The request: Reproduce each of the following entries word for word, keeping every line as it appears.
------------------------
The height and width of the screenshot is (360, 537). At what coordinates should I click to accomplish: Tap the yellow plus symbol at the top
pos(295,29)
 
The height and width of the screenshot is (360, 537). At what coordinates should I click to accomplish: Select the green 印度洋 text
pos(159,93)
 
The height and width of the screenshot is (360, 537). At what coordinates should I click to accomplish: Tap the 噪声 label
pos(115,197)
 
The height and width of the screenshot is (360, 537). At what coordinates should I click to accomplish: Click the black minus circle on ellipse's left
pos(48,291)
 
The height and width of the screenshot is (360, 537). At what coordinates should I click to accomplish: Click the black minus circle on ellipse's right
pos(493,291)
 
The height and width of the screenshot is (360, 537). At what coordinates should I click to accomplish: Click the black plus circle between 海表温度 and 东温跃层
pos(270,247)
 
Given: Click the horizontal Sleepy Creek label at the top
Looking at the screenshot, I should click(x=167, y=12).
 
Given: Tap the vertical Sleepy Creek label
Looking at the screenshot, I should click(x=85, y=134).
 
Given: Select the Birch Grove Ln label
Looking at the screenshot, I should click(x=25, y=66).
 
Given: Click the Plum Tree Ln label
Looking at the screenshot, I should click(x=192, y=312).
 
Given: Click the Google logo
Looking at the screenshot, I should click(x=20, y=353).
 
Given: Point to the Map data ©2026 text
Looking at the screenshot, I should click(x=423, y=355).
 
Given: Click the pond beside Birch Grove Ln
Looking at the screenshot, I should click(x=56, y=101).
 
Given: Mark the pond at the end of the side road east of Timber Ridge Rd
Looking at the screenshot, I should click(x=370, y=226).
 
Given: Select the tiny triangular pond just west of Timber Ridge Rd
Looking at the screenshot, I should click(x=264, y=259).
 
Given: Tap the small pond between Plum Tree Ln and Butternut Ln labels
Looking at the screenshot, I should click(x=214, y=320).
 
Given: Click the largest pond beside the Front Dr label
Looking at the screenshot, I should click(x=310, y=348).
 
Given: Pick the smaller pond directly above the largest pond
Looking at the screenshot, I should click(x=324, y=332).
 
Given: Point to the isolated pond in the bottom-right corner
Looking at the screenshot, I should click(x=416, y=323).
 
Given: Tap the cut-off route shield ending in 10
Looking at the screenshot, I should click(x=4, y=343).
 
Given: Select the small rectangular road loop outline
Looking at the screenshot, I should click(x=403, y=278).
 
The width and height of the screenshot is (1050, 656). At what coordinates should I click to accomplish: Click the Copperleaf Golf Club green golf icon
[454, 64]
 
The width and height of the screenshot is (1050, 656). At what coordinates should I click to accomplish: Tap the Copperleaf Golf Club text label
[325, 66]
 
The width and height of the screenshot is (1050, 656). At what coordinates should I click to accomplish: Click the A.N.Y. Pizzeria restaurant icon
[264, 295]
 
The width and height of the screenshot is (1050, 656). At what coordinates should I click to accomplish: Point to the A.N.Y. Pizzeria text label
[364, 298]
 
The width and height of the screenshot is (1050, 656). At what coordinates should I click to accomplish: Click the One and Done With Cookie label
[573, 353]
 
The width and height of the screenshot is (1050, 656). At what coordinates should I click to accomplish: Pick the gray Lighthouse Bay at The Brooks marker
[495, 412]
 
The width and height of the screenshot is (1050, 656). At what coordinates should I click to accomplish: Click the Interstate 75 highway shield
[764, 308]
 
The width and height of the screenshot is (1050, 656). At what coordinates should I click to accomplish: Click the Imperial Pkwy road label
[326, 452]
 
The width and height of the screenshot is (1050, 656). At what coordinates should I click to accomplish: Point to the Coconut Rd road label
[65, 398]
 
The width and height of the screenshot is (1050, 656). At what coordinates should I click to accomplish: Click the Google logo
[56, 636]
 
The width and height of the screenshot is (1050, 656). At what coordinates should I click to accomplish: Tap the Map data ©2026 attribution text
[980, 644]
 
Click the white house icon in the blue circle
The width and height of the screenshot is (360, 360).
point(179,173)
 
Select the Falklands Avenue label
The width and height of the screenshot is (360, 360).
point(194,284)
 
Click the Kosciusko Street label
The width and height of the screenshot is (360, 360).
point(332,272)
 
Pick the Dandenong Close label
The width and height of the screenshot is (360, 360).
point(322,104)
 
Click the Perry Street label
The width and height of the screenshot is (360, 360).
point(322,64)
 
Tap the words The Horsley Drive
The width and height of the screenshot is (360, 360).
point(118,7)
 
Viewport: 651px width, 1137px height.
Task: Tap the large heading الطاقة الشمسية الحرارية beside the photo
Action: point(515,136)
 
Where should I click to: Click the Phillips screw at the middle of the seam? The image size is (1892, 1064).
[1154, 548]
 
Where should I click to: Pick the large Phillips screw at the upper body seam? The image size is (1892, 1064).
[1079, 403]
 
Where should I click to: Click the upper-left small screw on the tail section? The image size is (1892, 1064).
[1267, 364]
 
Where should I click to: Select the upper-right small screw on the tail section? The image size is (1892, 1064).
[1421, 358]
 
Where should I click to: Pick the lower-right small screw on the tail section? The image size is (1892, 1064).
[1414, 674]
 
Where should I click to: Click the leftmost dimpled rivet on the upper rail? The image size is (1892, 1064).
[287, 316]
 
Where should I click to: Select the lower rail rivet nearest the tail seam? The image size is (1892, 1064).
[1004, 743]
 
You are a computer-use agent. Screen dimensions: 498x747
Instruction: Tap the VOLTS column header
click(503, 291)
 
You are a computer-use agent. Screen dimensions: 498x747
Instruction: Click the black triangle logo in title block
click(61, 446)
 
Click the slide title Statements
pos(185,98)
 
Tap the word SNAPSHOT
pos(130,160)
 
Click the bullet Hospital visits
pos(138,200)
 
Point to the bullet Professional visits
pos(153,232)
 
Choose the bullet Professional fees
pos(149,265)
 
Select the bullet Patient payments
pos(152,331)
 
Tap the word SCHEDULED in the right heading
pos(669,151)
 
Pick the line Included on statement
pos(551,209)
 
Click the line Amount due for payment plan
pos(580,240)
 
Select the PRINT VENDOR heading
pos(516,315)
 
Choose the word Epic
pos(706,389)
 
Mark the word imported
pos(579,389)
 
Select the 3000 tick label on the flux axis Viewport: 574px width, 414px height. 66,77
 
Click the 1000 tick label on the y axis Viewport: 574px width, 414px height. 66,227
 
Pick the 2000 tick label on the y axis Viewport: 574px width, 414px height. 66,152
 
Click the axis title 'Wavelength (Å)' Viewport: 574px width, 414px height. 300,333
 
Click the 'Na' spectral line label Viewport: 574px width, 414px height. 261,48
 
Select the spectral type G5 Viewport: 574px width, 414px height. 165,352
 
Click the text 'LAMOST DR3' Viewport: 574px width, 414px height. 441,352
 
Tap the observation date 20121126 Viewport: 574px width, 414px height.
------------------------
Complete answer:
The height and width of the screenshot is (360, 537). At what coordinates should I click to accomplish: Tap the yellow plus symbol at the top
pos(295,29)
 
The height and width of the screenshot is (360, 537). At what coordinates should I click to accomplish: Select the green 印度洋 text
pos(159,93)
 
The height and width of the screenshot is (360, 537). At what coordinates should I click to accomplish: Tap the 噪声 label
pos(115,197)
 
The height and width of the screenshot is (360, 537). At what coordinates should I click to accomplish: Click the black minus circle on ellipse's left
pos(48,291)
 
The height and width of the screenshot is (360, 537). At what coordinates should I click to accomplish: Click the black minus circle on ellipse's right
pos(493,291)
 
The height and width of the screenshot is (360, 537). At what coordinates should I click to accomplish: Click the black plus circle between 海表温度 and 东温跃层
pos(270,247)
 
Given: Click the horizontal Sleepy Creek label at the top
Looking at the screenshot, I should click(x=167, y=12).
 
Given: Tap the vertical Sleepy Creek label
Looking at the screenshot, I should click(x=85, y=134).
 
Given: Select the Birch Grove Ln label
Looking at the screenshot, I should click(x=25, y=66).
 
Given: Click the Plum Tree Ln label
Looking at the screenshot, I should click(x=192, y=312).
 
Given: Click the Google logo
Looking at the screenshot, I should click(x=20, y=353).
 
Given: Point to the Map data ©2026 text
Looking at the screenshot, I should click(x=423, y=355).
 
Given: Click the pond beside Birch Grove Ln
Looking at the screenshot, I should click(x=56, y=101).
 
Given: Mark the pond at the end of the side road east of Timber Ridge Rd
Looking at the screenshot, I should click(x=370, y=226).
 
Given: Select the tiny triangular pond just west of Timber Ridge Rd
Looking at the screenshot, I should click(x=264, y=259).
 
Given: Tap the small pond between Plum Tree Ln and Butternut Ln labels
Looking at the screenshot, I should click(x=214, y=320).
 
Given: Click the largest pond beside the Front Dr label
Looking at the screenshot, I should click(x=310, y=348).
 
Given: Pick the smaller pond directly above the largest pond
Looking at the screenshot, I should click(x=324, y=332).
 
Given: Point to the isolated pond in the bottom-right corner
Looking at the screenshot, I should click(x=416, y=323).
 
Given: Tap the cut-off route shield ending in 10
Looking at the screenshot, I should click(x=4, y=343).
 
Given: Select the small rectangular road loop outline
Looking at the screenshot, I should click(x=403, y=278).
 
The width and height of the screenshot is (1050, 656). At what coordinates should I click to accomplish: Click the Copperleaf Golf Club green golf icon
[454, 64]
 
The width and height of the screenshot is (1050, 656). At what coordinates should I click to accomplish: Tap the Copperleaf Golf Club text label
[325, 66]
 
The width and height of the screenshot is (1050, 656). At what coordinates should I click to accomplish: Click the A.N.Y. Pizzeria restaurant icon
[264, 295]
 
The width and height of the screenshot is (1050, 656). At what coordinates should I click to accomplish: Point to the A.N.Y. Pizzeria text label
[364, 298]
 
The width and height of the screenshot is (1050, 656). At what coordinates should I click to accomplish: Click the One and Done With Cookie label
[573, 353]
 
The width and height of the screenshot is (1050, 656). At what coordinates should I click to accomplish: Pick the gray Lighthouse Bay at The Brooks marker
[495, 412]
 
The width and height of the screenshot is (1050, 656). At what coordinates should I click to accomplish: Click the Interstate 75 highway shield
[764, 308]
 
The width and height of the screenshot is (1050, 656). At what coordinates should I click to accomplish: Click the Imperial Pkwy road label
[326, 452]
 
The width and height of the screenshot is (1050, 656). At what coordinates should I click to accomplish: Point to the Coconut Rd road label
[65, 398]
 
The width and height of the screenshot is (1050, 656). At what coordinates should I click to accomplish: Click the Google logo
[56, 636]
 
The width and height of the screenshot is (1050, 656). At what coordinates should I click to accomplish: Tap the Map data ©2026 attribution text
[980, 644]
 
Click the white house icon in the blue circle
The width and height of the screenshot is (360, 360).
point(179,173)
 
Select the Falklands Avenue label
The width and height of the screenshot is (360, 360).
point(194,284)
 
Click the Kosciusko Street label
The width and height of the screenshot is (360, 360).
point(332,272)
 
Pick the Dandenong Close label
The width and height of the screenshot is (360, 360).
point(322,104)
 
Click the Perry Street label
The width and height of the screenshot is (360, 360).
point(322,64)
 
Tap the words The Horsley Drive
The width and height of the screenshot is (360, 360).
point(118,7)
 
Viewport: 651px width, 1137px height.
Task: Tap the large heading الطاقة الشمسية الحرارية beside the photo
Action: point(515,136)
 
Where should I click to: Click the Phillips screw at the middle of the seam? The image size is (1892, 1064).
[1154, 548]
 
Where should I click to: Pick the large Phillips screw at the upper body seam? The image size is (1892, 1064).
[1079, 403]
 
Where should I click to: Click the upper-left small screw on the tail section? The image size is (1892, 1064).
[1267, 364]
 
Where should I click to: Select the upper-right small screw on the tail section? The image size is (1892, 1064).
[1421, 358]
 
Where should I click to: Pick the lower-right small screw on the tail section? The image size is (1892, 1064).
[1414, 674]
 
Where should I click to: Click the leftmost dimpled rivet on the upper rail? The image size is (1892, 1064).
[287, 316]
 
Where should I click to: Select the lower rail rivet nearest the tail seam? The image size is (1892, 1064).
[1004, 743]
 
You are a computer-use agent. Screen dimensions: 498x747
Instruction: Tap the VOLTS column header
click(503, 291)
 
You are a computer-use agent. Screen dimensions: 498x747
Instruction: Click the black triangle logo in title block
click(61, 446)
 
Click the slide title Statements
pos(185,98)
 
Tap the word SNAPSHOT
pos(130,160)
 
Click the bullet Hospital visits
pos(138,200)
 
Point to the bullet Professional visits
pos(153,232)
 
Choose the bullet Professional fees
pos(149,265)
 
Select the bullet Patient payments
pos(152,331)
 
Tap the word SCHEDULED in the right heading
pos(669,151)
 
Pick the line Included on statement
pos(551,209)
 
Click the line Amount due for payment plan
pos(580,240)
 
Select the PRINT VENDOR heading
pos(516,315)
 
Choose the word Epic
pos(706,389)
 
Mark the word imported
pos(579,389)
 
Select the 3000 tick label on the flux axis Viewport: 574px width, 414px height. 66,77
 
Click the 1000 tick label on the y axis Viewport: 574px width, 414px height. 66,227
 
Pick the 2000 tick label on the y axis Viewport: 574px width, 414px height. 66,152
 
Click the axis title 'Wavelength (Å)' Viewport: 574px width, 414px height. 300,333
 
Click the 'Na' spectral line label Viewport: 574px width, 414px height. 261,48
 
Select the spectral type G5 Viewport: 574px width, 414px height. 165,352
 
Click the text 'LAMOST DR3' Viewport: 574px width, 414px height. 441,352
 
Tap the observation date 20121126 Viewport: 574px width, 414px height.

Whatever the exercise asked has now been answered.